Winemakers Call on China’s Top Legislative Body to Lower Taxes
Luan Li
DATE:  Mar 08 2021
/ SOURCE:  Yicai
Winemakers Call on China’s Top Legislative Body to Lower Taxes Winemakers Call on China’s Top Legislative Body to Lower Taxes

(Yicai Global) March 8 -- China’s wine producers have taken a battering in the past year as the Covid-19 pandemic hampers sales and imported wines continue to encroach on their market share. To support the industry, deputies to the National People’s Congress, currently in session at the Two Sessions in Beijing, have asked that taxes be reduced.

Chinese wine producers are under great pressure as they face steep taxes, much higher production costs than other wine producing countries and stiff competition from imported wines as import duties shrink, said Jiang Ming, deputy to the NPC and chairman of Tianming Group.

The wine industry should be incorporated into agriculture, as it is in many other countries, and the sales tax of 10 percent waived and VAT slashed to 9 percent from 13 percent, said Zhou Hongjiang, chairman of Yantai Changyu Pioneer Wine Company, the country’s oldest and biggest winery.

Import tariffs have shriveled to 14 percent from 63 percent after China became a member of the World Trade Organization, Jiang said.
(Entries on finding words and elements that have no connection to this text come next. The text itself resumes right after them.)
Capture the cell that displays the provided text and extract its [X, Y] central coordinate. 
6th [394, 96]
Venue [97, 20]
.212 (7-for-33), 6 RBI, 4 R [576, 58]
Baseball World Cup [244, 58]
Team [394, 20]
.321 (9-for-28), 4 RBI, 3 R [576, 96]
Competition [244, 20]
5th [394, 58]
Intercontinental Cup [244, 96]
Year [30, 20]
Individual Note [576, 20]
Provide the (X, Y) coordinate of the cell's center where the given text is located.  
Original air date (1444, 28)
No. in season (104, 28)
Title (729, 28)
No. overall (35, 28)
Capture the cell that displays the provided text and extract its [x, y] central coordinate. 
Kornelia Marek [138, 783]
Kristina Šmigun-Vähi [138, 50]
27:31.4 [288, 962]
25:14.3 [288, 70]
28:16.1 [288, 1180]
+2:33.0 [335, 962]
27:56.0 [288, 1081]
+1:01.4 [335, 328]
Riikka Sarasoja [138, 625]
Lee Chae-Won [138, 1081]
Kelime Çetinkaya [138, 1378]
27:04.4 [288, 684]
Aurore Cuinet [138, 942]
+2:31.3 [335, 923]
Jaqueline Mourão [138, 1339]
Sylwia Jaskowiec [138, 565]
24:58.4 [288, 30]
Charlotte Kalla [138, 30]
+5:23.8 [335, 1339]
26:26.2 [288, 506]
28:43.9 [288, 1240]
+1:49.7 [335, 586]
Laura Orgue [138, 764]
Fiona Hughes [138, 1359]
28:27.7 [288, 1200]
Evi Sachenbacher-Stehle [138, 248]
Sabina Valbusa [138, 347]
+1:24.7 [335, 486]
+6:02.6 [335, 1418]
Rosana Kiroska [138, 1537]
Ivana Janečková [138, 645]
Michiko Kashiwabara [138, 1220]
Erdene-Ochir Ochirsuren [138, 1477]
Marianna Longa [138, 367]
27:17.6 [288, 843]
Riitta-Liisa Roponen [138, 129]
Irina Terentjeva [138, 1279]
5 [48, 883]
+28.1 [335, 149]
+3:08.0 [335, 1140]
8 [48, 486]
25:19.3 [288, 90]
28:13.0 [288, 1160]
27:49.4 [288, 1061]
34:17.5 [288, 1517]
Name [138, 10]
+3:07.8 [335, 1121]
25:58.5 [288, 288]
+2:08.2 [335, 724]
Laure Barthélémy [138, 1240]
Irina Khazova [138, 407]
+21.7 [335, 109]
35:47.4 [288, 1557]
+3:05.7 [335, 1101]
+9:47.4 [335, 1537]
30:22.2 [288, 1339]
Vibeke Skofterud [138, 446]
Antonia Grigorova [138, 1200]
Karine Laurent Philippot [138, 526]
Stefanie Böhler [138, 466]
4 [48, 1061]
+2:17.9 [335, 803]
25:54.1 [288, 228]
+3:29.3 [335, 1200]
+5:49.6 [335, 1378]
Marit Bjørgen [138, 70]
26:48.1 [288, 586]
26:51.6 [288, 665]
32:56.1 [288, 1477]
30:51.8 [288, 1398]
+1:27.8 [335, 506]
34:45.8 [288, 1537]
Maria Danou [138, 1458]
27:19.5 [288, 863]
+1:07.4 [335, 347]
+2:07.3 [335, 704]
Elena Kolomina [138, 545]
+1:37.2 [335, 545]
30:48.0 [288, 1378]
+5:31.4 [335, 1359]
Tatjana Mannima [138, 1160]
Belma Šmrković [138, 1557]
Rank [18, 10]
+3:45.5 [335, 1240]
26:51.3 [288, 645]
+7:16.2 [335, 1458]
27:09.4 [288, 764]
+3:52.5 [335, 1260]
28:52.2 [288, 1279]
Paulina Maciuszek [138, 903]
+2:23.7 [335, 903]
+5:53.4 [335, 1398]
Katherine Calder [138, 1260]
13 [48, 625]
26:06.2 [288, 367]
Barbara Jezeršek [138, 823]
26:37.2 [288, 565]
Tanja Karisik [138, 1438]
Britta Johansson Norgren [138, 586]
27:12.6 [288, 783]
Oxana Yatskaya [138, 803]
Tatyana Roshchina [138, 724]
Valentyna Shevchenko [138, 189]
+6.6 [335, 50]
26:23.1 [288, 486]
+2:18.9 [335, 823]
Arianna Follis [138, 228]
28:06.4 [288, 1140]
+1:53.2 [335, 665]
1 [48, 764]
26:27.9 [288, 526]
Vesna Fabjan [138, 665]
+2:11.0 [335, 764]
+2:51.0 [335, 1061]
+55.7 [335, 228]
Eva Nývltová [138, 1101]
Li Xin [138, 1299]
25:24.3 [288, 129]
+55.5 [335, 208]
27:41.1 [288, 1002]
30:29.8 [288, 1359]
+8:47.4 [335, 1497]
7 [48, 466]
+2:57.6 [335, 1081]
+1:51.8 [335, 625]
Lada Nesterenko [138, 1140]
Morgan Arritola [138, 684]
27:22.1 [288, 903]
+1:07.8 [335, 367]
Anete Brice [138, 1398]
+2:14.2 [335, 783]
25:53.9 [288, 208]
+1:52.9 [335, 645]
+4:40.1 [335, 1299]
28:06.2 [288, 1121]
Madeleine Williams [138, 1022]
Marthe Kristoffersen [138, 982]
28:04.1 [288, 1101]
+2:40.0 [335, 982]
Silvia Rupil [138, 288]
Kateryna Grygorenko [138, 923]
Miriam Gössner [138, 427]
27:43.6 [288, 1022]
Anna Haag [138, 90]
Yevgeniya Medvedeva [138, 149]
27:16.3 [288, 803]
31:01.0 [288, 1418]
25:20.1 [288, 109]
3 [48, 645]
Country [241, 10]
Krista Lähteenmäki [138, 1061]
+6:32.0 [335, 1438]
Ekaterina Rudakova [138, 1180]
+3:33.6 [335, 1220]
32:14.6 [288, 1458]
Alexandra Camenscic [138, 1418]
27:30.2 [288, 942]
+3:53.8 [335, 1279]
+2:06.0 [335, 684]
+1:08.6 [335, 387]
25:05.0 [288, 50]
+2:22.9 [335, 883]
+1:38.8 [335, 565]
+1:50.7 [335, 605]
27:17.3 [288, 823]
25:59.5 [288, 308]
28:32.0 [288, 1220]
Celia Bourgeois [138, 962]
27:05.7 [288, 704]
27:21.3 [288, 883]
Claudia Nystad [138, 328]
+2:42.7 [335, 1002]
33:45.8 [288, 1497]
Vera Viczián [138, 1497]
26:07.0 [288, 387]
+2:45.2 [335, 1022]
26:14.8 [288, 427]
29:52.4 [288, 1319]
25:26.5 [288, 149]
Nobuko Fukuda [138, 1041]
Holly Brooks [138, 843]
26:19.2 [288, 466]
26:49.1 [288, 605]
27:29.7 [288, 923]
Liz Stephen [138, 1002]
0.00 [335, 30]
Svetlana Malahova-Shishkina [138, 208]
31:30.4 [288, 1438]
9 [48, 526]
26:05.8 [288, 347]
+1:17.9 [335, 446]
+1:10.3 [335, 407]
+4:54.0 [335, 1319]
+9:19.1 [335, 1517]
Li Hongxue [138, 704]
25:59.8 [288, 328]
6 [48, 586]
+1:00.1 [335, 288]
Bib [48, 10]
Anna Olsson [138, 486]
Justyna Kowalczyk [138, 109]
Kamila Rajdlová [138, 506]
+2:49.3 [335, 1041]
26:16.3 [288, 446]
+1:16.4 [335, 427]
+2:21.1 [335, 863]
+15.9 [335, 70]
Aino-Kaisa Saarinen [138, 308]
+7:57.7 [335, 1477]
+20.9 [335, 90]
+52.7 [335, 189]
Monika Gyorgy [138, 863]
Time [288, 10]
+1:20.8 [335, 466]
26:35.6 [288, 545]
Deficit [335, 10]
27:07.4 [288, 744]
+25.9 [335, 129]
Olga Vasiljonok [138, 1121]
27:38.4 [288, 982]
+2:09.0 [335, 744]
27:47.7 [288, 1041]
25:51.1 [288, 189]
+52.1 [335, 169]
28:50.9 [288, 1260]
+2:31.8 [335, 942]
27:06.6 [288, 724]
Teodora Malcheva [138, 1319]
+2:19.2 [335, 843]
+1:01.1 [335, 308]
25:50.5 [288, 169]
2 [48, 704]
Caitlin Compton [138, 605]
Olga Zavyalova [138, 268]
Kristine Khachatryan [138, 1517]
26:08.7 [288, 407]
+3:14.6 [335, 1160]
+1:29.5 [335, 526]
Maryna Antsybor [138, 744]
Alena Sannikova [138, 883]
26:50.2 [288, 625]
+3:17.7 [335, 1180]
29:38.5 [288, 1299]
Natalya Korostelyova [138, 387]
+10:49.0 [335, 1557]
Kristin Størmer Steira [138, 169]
New Zealand and Chile have no import duties on wine at all and must just levy 10 percent and 17 percent VAT respectively.

As a result, the market share of imported wine has doubled in five years, surging to 60 percent last year from 32 percent in 2015, Zhou said.

The market volume of Chinese vintners is not large, and yet they must still struggle with high costs and taxes, said an owner of a chateau in Ningxia Hui Autonomous Region.